Daí a importância capital da eleição para as Mesas Diretoras das duas Casas do Congresso Nacional. A estabilidade democrática depende da escolha pelos deputados e senadores para presidir a Câmara e o Senado dos candidatos mais comprometidos com a autonomia soberana do Legislativo, com o comando incondicional de agenda no plano político. Por isso nada têm de descabidas as exigências dos partidos de esquerda de que o candidato patrocinado por Rodrigo Maia (DEM-RJ),deputado Baleia Rossi (MDB-SP), se comprometa especificamente com determinadas questões fundamentais. Quais são? Fazer tramitar projetos de decretos legislativos, que têm o poder de anular atos do Presidente da República; pedidos de convocação de ministros, que determinam comprecimento compulsório para prestar contas à Casa parlamentar por seus atos, ao contrário do mero convite de praxe; pedidos de impeachment. Faz todo sentido compelir o futuro presidente da Câmara a examinar e fazer correr pedidos de impeachment. O engavetamento discricionário, do qual o próprio Rodrigo Maia abusou, não é razoável. Se for para ser arquivado, que o seja por deliberação nominal do plenário. Bolsonaro comete crime de responsabilidade serialmente. É preciso que, pelo menos, passe a considerar a possibilidade do impeachment como um fator possível de inibição da prática continuada de crimes.
O senadores deveriam seguir o mesmo caminho: formação de uma coalizão de oposição ao candidato dócil ao Planalto e escolha de um senador da mesma forma comprometido com a independência legislativa, para disputar a presidência da Mesa Diretora do Senado.
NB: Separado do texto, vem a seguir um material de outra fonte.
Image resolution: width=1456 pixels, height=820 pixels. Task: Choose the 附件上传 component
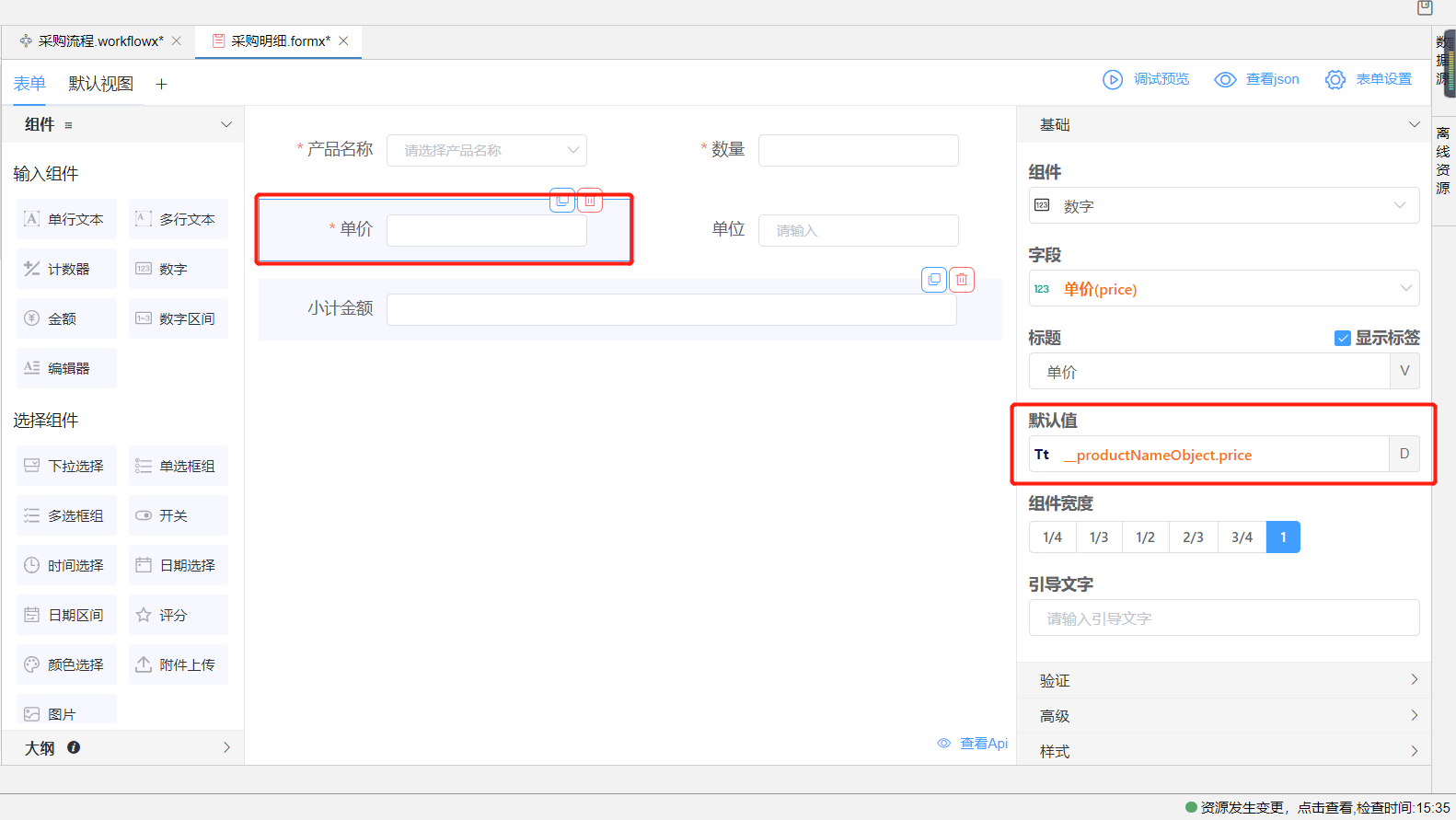pyautogui.click(x=178, y=664)
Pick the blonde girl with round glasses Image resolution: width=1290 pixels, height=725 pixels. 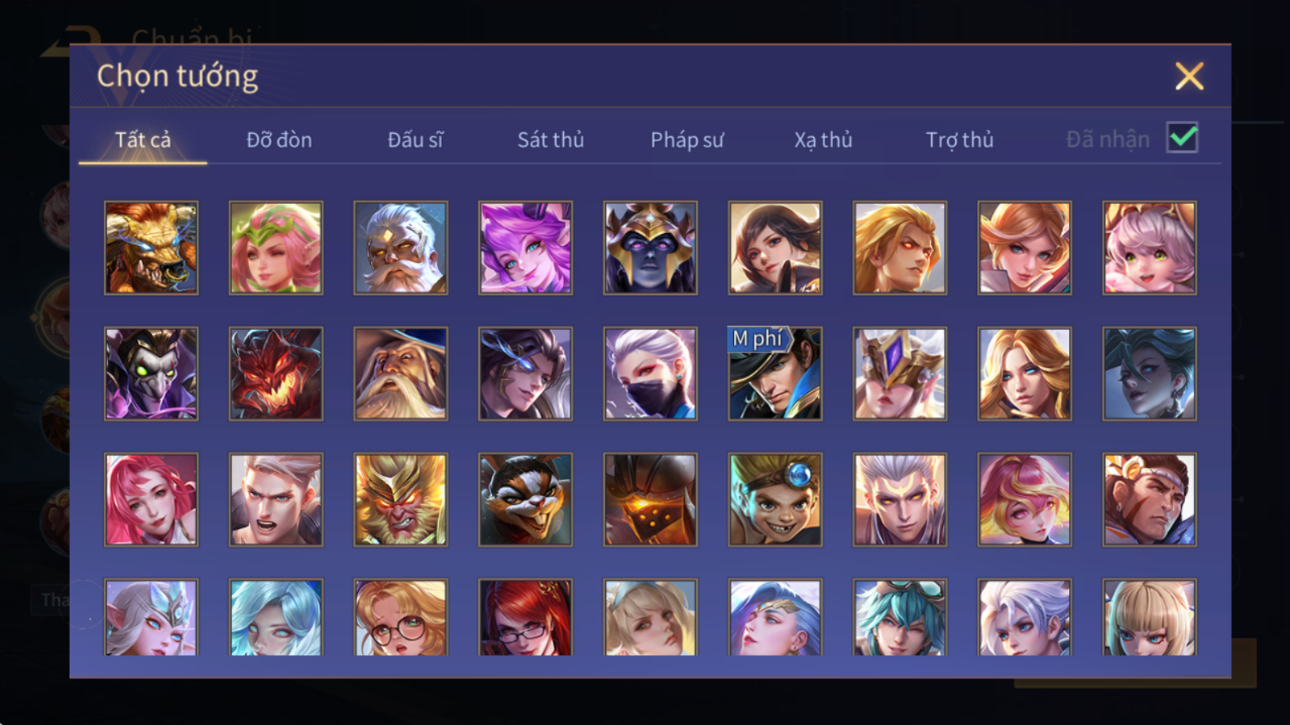[x=400, y=618]
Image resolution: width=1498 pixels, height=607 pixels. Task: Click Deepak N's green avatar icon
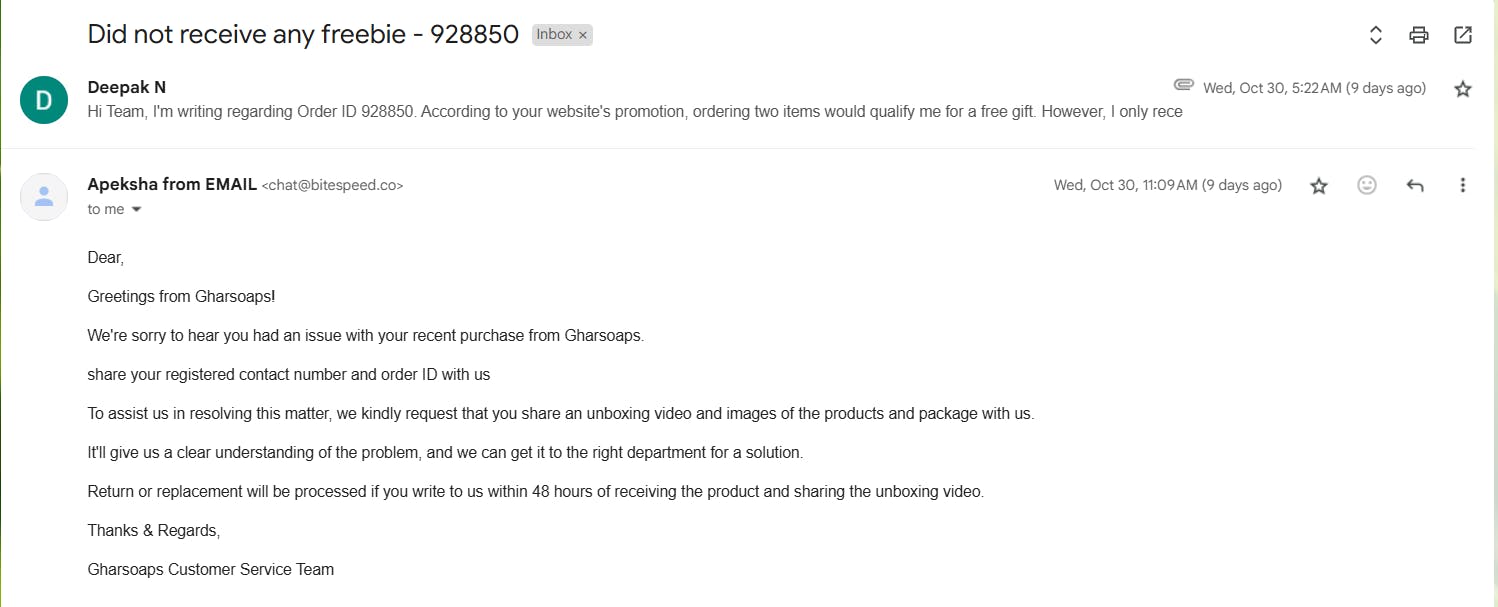click(x=44, y=100)
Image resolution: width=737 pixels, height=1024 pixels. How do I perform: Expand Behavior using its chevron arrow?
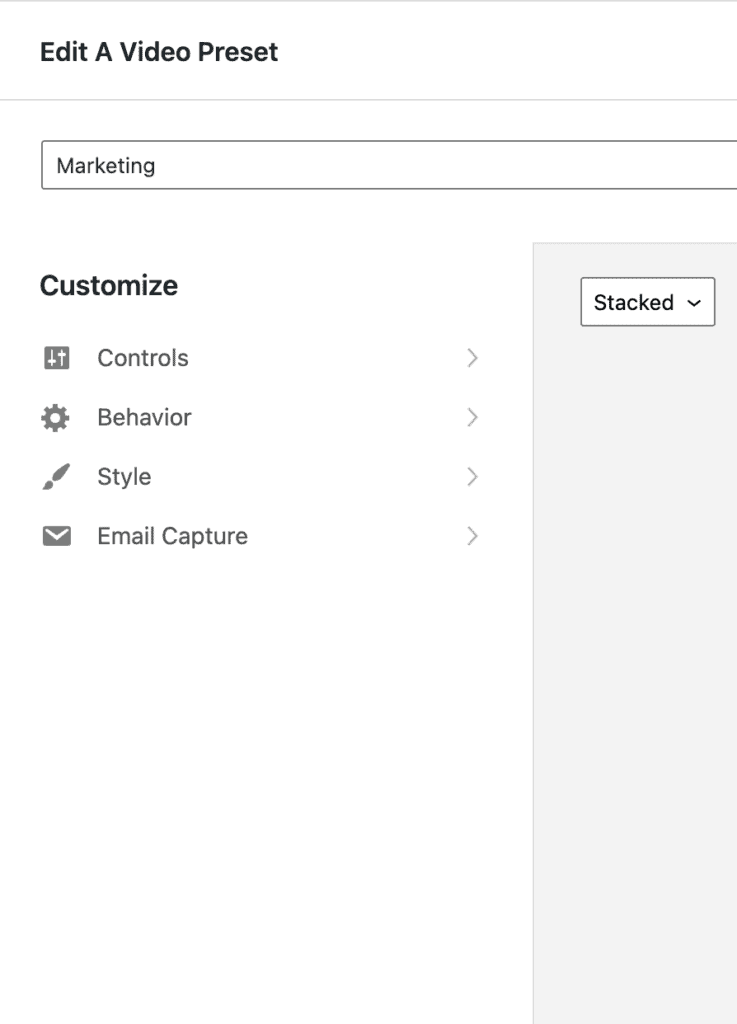point(473,417)
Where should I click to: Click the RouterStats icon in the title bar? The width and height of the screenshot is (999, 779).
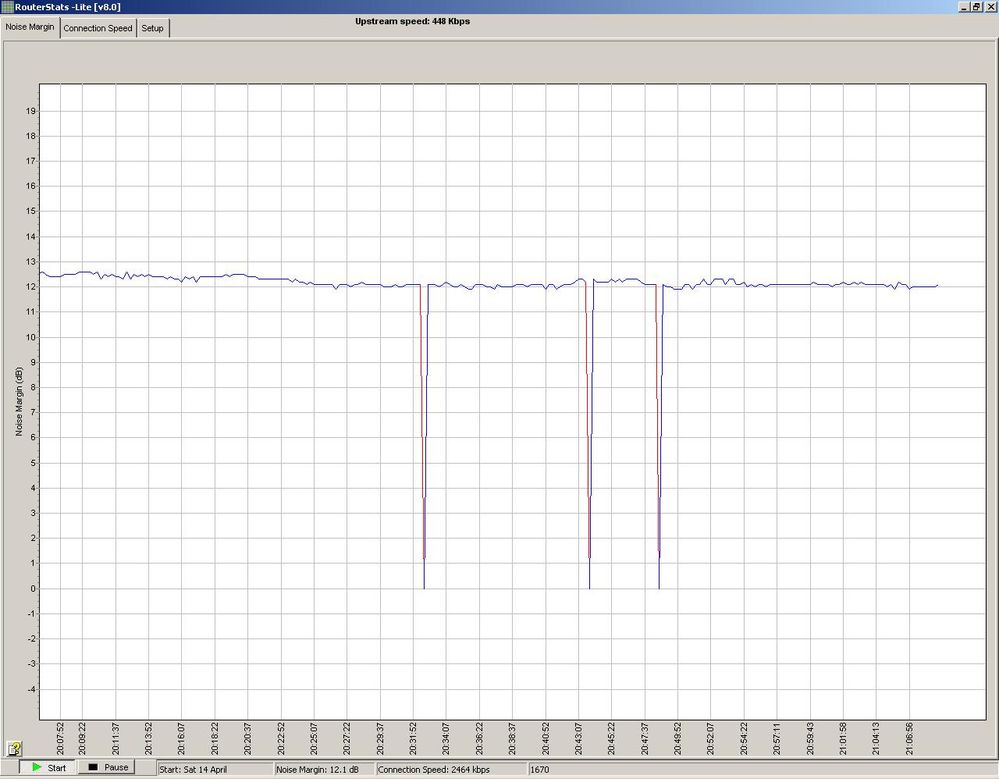click(x=8, y=6)
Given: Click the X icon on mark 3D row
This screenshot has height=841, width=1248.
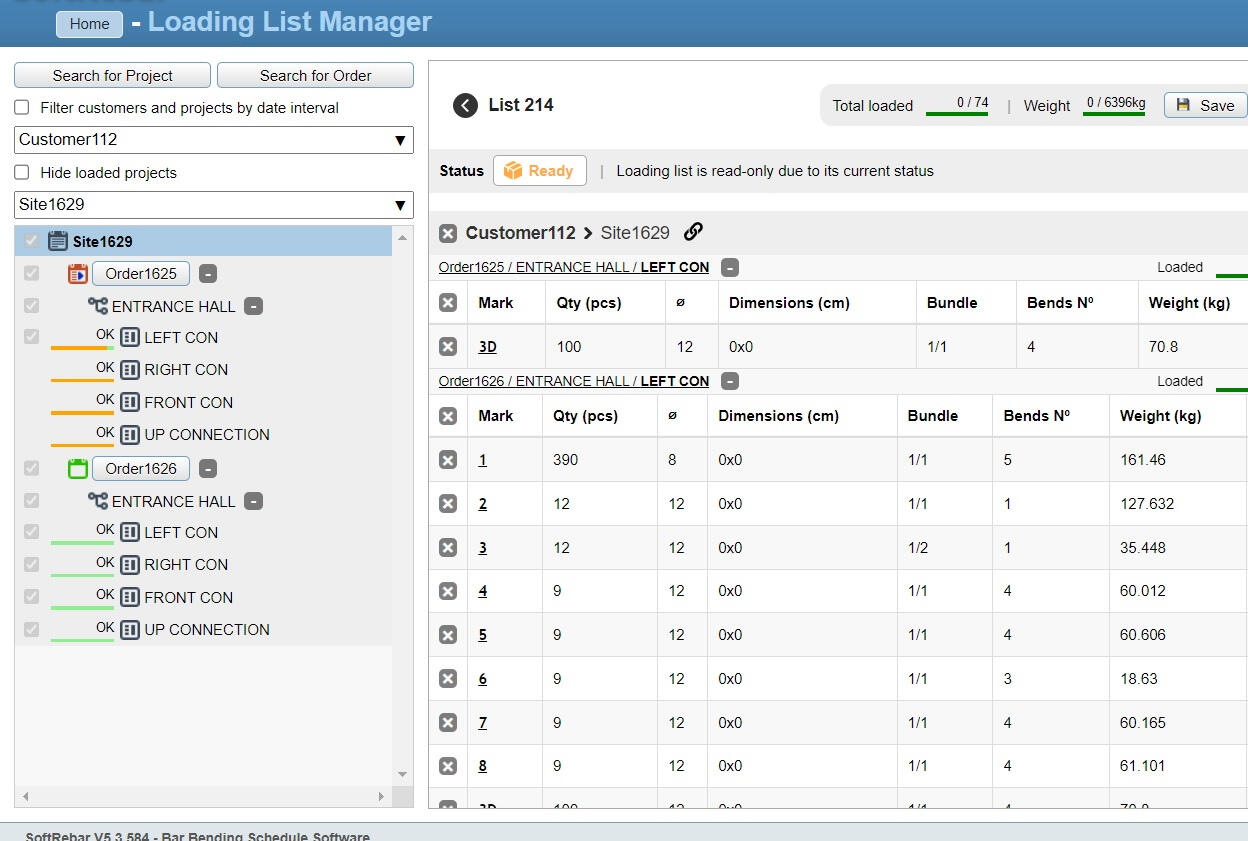Looking at the screenshot, I should click(448, 347).
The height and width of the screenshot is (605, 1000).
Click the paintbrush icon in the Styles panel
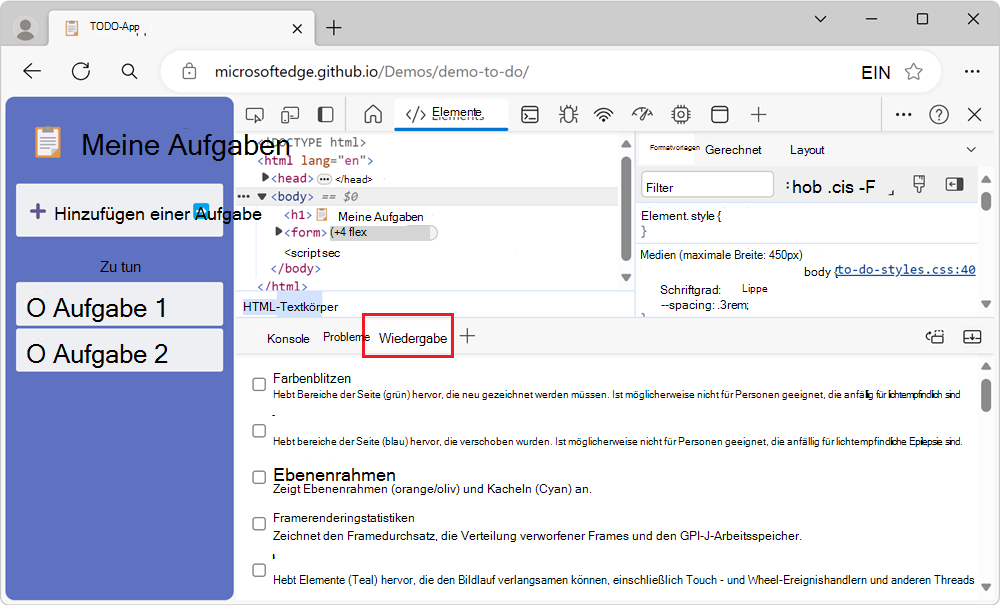pos(918,184)
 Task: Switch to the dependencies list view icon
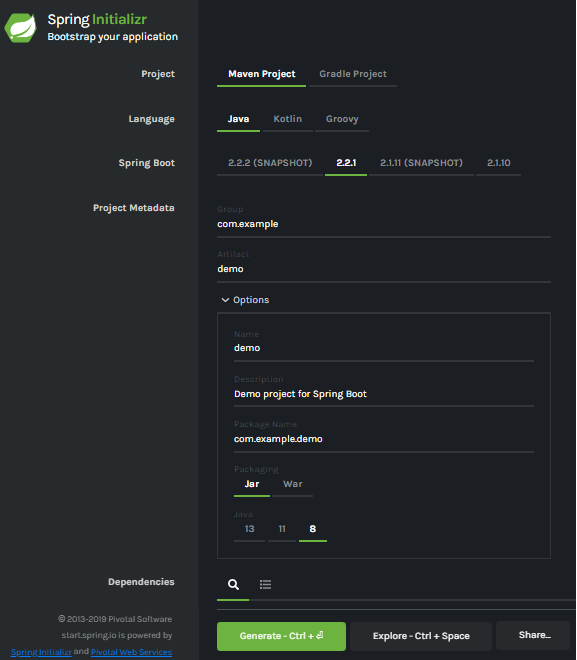coord(265,584)
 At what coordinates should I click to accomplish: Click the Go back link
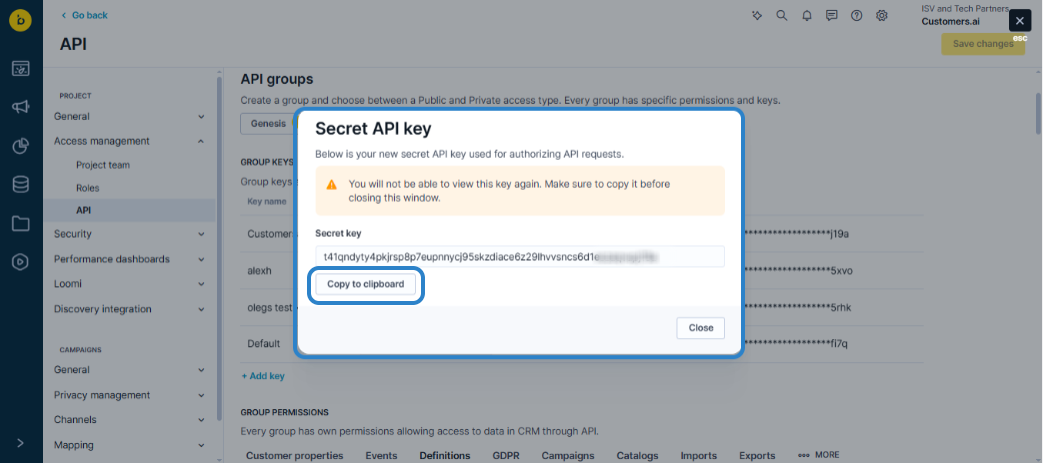[84, 15]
No caso do Senado, a diferença é que o atual presidente, Davi Alcolumbre patrocina candidato de Bolsonaro. Logo, a coalizão será de oposição a Alcolumbre e ao ungido por ele e Bolsonaro.
O fortalecimento da agenda institucional apoiada por uma coalizão multipartidária e multi-ideológica em defesa da democracia é o caminho para restaurar na plenitude o papel essencial do Legislativo de fiscalização e controle dos atos do Executivo. Mais ainda, a eleição no Poder Legislativo com a participação dessas frentes democráticas, terá um efeito de aprendizado que pode levar a iniciativas similares para as eleições majoritárias de 2022.